[Start of section]

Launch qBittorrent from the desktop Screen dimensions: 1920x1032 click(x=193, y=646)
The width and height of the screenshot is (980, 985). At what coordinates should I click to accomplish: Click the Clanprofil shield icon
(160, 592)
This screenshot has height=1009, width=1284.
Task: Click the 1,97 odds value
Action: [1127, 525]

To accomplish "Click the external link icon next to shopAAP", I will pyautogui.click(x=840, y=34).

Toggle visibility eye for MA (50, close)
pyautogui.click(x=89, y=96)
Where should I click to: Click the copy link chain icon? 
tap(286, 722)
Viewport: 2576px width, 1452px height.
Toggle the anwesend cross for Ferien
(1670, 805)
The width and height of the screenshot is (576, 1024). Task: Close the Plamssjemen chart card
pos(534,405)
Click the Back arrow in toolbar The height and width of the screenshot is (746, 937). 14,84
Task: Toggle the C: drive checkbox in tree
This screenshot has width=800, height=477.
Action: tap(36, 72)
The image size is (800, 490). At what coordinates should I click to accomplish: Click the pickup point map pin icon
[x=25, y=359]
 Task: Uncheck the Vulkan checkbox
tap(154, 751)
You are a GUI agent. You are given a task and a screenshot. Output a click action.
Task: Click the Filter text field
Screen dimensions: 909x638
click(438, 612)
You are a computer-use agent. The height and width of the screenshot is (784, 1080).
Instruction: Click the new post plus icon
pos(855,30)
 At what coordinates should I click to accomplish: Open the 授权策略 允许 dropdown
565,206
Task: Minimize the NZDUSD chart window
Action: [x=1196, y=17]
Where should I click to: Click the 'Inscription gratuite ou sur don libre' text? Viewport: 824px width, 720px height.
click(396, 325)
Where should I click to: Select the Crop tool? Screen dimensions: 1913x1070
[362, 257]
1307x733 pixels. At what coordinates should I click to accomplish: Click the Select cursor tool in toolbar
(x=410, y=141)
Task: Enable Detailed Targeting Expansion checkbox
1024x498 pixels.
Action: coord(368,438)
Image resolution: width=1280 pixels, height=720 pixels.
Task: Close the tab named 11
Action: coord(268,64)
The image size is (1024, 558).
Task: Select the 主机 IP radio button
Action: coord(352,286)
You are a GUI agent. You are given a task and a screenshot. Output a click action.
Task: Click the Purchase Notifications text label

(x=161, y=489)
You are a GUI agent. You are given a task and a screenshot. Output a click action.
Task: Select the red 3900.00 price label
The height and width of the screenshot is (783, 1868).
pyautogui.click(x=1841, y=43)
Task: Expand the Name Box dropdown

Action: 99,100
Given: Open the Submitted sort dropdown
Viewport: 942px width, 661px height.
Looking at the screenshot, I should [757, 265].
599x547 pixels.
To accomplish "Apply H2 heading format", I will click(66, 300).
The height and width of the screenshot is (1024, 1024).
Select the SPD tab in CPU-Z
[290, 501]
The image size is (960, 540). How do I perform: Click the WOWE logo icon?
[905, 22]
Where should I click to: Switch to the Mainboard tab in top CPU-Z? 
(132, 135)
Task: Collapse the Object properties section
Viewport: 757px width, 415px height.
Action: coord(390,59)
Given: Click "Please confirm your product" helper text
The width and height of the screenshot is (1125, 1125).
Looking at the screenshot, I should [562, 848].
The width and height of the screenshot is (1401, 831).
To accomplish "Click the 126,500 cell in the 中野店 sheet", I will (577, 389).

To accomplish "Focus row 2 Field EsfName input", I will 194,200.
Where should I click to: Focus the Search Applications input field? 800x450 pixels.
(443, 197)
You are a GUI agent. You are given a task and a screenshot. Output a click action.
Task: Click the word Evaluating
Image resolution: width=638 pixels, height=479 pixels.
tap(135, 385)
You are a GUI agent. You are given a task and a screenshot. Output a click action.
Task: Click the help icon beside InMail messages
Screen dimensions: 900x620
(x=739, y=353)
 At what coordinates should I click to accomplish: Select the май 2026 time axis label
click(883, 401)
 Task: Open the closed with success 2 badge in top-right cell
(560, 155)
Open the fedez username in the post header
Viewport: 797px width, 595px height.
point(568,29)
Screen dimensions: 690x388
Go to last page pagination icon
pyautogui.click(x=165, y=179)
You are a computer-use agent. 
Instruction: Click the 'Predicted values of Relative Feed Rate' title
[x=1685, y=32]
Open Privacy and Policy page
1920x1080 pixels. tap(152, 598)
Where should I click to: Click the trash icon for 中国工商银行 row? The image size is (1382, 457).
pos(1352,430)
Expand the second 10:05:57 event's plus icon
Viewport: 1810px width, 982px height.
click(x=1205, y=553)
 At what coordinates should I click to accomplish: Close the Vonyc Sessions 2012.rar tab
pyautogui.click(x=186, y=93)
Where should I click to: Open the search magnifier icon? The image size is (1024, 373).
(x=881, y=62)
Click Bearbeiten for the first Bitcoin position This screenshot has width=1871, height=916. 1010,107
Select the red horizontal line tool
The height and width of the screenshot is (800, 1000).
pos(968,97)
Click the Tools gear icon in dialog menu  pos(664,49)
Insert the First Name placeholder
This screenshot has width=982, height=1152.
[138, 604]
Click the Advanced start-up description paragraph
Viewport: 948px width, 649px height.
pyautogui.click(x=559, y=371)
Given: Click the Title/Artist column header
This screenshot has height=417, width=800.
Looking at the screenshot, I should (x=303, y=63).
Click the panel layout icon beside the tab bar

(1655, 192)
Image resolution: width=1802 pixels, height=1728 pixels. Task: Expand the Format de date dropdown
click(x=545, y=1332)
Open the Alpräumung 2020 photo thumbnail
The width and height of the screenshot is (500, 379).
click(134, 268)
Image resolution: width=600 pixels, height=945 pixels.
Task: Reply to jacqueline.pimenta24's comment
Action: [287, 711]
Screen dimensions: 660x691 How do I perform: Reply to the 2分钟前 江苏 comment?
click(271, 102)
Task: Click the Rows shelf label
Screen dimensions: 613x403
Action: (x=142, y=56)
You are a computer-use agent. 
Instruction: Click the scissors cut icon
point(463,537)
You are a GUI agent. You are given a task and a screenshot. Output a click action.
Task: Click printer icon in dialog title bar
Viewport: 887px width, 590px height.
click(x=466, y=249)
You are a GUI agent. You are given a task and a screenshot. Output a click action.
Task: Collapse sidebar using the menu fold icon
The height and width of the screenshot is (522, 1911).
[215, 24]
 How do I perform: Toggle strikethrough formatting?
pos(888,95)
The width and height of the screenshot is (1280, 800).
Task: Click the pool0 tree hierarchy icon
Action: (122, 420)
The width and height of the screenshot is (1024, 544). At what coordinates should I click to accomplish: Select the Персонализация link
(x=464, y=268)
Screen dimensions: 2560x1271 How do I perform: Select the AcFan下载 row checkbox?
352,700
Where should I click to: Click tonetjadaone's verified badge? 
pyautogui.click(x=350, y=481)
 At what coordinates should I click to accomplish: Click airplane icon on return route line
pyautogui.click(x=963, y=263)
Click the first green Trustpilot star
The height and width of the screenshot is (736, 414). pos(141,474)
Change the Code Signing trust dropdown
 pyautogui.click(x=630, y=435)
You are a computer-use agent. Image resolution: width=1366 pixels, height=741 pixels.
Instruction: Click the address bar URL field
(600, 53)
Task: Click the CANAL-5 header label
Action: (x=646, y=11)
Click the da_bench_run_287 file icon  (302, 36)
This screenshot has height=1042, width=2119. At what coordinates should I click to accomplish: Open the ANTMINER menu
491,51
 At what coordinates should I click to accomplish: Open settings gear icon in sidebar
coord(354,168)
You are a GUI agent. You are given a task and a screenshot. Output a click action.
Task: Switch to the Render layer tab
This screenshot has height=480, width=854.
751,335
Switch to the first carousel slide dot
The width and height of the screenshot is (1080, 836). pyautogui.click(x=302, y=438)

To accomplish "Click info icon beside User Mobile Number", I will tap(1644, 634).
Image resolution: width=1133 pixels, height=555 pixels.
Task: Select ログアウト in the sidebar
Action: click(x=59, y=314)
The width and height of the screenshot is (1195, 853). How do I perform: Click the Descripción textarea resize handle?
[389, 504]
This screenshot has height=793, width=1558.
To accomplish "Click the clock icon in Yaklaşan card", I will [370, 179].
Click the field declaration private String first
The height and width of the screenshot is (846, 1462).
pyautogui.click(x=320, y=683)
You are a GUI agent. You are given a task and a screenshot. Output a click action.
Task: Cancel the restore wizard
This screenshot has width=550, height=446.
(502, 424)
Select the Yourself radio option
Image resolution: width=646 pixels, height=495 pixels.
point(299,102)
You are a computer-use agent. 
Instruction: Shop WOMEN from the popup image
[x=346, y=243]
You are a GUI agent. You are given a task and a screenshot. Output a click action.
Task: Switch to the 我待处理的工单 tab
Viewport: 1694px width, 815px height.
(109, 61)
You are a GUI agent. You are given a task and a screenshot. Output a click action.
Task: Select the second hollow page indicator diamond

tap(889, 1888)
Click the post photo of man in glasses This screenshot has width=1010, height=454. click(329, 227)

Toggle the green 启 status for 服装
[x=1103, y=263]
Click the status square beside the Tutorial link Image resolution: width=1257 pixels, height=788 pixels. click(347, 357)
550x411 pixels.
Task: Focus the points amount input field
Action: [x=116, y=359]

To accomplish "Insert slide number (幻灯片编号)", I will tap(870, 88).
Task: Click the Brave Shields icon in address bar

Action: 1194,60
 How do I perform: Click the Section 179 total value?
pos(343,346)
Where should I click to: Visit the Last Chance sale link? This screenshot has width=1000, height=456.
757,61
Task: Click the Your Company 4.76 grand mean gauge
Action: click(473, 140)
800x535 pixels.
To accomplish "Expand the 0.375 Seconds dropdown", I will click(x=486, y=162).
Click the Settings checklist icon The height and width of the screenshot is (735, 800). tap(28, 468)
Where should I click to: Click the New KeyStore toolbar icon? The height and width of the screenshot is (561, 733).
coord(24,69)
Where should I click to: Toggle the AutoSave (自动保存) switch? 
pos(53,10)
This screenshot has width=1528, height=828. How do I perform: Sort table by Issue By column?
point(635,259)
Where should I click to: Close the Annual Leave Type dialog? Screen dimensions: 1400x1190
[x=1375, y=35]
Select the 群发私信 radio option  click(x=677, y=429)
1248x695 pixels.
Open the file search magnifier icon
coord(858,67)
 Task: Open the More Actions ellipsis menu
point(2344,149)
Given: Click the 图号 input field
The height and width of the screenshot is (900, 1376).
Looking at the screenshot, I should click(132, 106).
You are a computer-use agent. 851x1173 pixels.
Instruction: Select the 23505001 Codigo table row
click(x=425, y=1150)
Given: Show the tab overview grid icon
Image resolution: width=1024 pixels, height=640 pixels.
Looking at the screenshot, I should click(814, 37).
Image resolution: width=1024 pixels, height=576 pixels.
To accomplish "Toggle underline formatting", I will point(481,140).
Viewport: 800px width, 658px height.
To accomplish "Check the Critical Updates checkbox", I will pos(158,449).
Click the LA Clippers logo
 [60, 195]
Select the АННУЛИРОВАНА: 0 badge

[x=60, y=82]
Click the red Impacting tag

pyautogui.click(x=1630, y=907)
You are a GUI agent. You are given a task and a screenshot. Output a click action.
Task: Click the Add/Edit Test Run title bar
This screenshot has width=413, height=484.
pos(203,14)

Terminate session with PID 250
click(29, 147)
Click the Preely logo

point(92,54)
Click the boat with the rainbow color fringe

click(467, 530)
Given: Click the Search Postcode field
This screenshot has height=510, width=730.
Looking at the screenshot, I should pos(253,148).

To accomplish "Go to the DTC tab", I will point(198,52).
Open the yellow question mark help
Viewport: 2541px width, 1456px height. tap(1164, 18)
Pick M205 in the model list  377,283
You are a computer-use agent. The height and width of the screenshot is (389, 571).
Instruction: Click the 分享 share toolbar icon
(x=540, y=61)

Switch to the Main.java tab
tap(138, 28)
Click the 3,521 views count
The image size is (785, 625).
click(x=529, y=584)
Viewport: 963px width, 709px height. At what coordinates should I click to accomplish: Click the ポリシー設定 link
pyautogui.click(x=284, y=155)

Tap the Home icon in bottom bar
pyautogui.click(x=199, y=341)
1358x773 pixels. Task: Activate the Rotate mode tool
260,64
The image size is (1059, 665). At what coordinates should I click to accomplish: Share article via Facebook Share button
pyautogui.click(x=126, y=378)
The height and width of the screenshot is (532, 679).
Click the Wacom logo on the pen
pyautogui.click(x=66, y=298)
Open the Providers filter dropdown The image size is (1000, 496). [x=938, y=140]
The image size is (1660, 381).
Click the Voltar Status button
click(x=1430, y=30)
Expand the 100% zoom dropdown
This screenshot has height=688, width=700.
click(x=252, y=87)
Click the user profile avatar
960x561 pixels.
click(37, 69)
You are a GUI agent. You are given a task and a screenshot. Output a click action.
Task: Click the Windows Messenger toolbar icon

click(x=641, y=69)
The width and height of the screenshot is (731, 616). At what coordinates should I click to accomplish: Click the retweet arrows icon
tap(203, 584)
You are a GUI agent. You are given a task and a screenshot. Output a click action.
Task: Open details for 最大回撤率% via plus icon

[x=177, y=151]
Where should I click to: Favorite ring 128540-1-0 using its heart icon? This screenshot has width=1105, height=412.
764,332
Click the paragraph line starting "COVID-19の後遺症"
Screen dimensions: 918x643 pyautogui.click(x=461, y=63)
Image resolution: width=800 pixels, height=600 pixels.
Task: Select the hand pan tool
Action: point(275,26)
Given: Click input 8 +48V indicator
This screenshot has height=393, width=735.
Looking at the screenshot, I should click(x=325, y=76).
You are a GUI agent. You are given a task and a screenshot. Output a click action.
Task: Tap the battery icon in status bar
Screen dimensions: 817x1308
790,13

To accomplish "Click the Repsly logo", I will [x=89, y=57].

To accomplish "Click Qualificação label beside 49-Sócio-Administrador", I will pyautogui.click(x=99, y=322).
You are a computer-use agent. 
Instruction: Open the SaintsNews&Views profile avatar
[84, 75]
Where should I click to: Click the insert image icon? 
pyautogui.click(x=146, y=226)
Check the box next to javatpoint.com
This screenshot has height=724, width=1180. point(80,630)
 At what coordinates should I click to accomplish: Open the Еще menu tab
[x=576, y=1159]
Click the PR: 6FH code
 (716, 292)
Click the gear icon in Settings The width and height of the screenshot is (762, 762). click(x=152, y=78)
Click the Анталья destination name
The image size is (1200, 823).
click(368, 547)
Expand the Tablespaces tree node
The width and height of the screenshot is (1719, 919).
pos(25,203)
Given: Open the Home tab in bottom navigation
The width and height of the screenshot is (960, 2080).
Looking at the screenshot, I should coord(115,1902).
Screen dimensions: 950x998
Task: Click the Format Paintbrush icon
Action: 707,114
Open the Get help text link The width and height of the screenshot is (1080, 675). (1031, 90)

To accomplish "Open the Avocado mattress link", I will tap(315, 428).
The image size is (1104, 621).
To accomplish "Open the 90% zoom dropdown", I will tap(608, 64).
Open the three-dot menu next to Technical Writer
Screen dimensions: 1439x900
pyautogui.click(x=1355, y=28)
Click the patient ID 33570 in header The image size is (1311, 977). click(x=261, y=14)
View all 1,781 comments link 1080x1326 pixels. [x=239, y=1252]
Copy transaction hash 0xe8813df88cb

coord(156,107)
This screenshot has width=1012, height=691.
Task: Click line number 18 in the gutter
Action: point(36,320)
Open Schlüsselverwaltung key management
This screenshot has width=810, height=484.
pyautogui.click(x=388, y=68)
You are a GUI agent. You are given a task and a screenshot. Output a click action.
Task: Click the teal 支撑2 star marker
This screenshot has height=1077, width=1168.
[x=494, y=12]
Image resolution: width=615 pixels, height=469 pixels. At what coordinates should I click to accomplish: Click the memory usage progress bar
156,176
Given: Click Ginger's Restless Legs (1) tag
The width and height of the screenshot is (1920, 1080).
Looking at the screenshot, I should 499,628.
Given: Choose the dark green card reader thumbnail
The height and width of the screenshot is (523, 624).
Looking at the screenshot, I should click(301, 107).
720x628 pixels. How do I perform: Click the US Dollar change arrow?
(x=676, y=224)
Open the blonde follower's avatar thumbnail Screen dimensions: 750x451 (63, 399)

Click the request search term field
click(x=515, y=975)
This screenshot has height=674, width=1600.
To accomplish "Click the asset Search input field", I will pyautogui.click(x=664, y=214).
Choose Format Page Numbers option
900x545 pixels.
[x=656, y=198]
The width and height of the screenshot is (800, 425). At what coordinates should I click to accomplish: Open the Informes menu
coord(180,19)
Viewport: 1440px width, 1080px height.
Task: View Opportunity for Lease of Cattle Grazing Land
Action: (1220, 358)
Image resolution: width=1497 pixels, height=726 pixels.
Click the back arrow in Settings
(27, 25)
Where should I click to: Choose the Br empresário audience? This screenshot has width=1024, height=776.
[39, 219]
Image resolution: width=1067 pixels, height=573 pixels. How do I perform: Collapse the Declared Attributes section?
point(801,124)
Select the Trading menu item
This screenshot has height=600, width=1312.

[End of section]

Work item:
Above are the records; from them, give again exactly the lines from the one containing "1248x695 pixels." through the one containing "Pick M205 in", both included.

Result of the task:
1248x695 pixels.
Open the file search magnifier icon
coord(858,67)
 Task: Open the More Actions ellipsis menu
point(2344,149)
Given: Click the 图号 input field
The height and width of the screenshot is (900, 1376).
Looking at the screenshot, I should click(132, 106).
You are a computer-use agent. 851x1173 pixels.
Instruction: Select the 23505001 Codigo table row
click(x=425, y=1150)
Given: Show the tab overview grid icon
Image resolution: width=1024 pixels, height=640 pixels.
Looking at the screenshot, I should click(814, 37).
Image resolution: width=1024 pixels, height=576 pixels.
To accomplish "Toggle underline formatting", I will point(481,140).
Viewport: 800px width, 658px height.
To accomplish "Check the Critical Updates checkbox", I will pos(158,449).
Click the LA Clippers logo
 [60, 195]
Select the АННУЛИРОВАНА: 0 badge

[x=60, y=82]
Click the red Impacting tag

pyautogui.click(x=1630, y=907)
You are a GUI agent. You are given a task and a screenshot. Output a click action.
Task: Click the Add/Edit Test Run title bar
This screenshot has width=413, height=484.
pos(203,14)

Terminate session with PID 250
click(29, 147)
Click the Preely logo

point(92,54)
Click the boat with the rainbow color fringe

click(467, 530)
Given: Click the Search Postcode field
This screenshot has height=510, width=730.
Looking at the screenshot, I should pos(253,148).

To accomplish "Go to the DTC tab", I will point(198,52).
Open the yellow question mark help
Viewport: 2541px width, 1456px height. tap(1164, 18)
Pick M205 in the model list  377,283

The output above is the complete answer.